What is required - Within the listing below, the lines to output run from the one containing "Viewport: 1493px width, 1101px height." through the one containing "Click the sidebar vertical scrollbar"; copy them exactly and nothing else.
----- Records provided -----
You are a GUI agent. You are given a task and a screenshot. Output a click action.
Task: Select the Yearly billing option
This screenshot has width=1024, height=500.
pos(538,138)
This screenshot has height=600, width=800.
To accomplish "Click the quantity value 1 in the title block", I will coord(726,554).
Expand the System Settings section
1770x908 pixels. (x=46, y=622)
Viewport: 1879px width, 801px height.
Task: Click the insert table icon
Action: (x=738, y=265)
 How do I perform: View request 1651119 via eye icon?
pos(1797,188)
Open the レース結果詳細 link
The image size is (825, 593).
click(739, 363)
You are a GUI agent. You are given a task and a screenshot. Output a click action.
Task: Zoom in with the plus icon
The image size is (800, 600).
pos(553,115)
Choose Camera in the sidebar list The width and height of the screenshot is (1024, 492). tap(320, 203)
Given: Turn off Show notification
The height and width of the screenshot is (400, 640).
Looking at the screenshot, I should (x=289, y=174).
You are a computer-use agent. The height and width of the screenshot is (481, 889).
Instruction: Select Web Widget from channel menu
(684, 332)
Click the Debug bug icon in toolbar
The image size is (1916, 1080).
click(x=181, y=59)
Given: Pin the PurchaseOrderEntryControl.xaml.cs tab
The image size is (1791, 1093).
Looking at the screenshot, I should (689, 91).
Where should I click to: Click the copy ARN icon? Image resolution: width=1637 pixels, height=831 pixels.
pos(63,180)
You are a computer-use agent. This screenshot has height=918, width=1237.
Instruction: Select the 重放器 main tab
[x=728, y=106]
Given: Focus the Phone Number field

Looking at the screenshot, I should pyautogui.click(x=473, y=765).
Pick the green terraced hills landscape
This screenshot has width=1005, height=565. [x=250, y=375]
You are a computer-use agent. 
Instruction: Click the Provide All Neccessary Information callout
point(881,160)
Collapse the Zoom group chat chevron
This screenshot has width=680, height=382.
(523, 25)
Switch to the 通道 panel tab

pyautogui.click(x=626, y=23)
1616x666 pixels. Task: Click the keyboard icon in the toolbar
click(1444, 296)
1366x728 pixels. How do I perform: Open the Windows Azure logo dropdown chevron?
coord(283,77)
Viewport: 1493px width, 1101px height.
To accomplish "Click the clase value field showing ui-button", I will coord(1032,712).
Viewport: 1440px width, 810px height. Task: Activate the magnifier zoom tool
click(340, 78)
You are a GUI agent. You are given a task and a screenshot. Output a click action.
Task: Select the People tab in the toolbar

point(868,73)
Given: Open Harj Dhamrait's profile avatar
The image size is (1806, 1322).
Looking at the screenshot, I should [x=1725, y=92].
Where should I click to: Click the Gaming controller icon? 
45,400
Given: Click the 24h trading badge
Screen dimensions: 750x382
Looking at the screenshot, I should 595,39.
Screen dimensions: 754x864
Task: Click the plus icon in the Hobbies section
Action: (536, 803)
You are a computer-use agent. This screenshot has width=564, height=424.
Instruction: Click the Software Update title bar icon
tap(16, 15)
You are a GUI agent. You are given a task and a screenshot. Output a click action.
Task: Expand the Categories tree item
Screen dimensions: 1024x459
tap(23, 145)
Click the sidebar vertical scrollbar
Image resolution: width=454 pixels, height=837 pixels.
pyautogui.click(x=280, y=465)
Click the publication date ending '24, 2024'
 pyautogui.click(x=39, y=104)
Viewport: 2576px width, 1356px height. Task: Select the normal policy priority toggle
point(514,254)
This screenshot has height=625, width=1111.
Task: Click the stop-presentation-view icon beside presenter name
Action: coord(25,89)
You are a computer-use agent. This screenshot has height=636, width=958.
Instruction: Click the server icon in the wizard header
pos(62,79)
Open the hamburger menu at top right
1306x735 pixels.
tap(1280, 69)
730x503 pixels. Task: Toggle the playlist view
-----
Result of this task -
Viewport: 1493px width, 1101px height.
To accomplish "Click the clase value field showing ui-button", I will coord(1032,712).
Viewport: 1440px width, 810px height. Task: Activate the magnifier zoom tool
click(340, 78)
You are a GUI agent. You are given a task and a screenshot. Output a click action.
Task: Select the People tab in the toolbar

point(868,73)
Given: Open Harj Dhamrait's profile avatar
The image size is (1806, 1322).
Looking at the screenshot, I should [x=1725, y=92].
Where should I click to: Click the Gaming controller icon? 
45,400
Given: Click the 24h trading badge
Screen dimensions: 750x382
Looking at the screenshot, I should 595,39.
Screen dimensions: 754x864
Task: Click the plus icon in the Hobbies section
Action: (536, 803)
You are a computer-use agent. This screenshot has width=564, height=424.
Instruction: Click the Software Update title bar icon
tap(16, 15)
You are a GUI agent. You are given a task and a screenshot. Output a click action.
Task: Expand the Categories tree item
Screen dimensions: 1024x459
tap(23, 145)
Click the sidebar vertical scrollbar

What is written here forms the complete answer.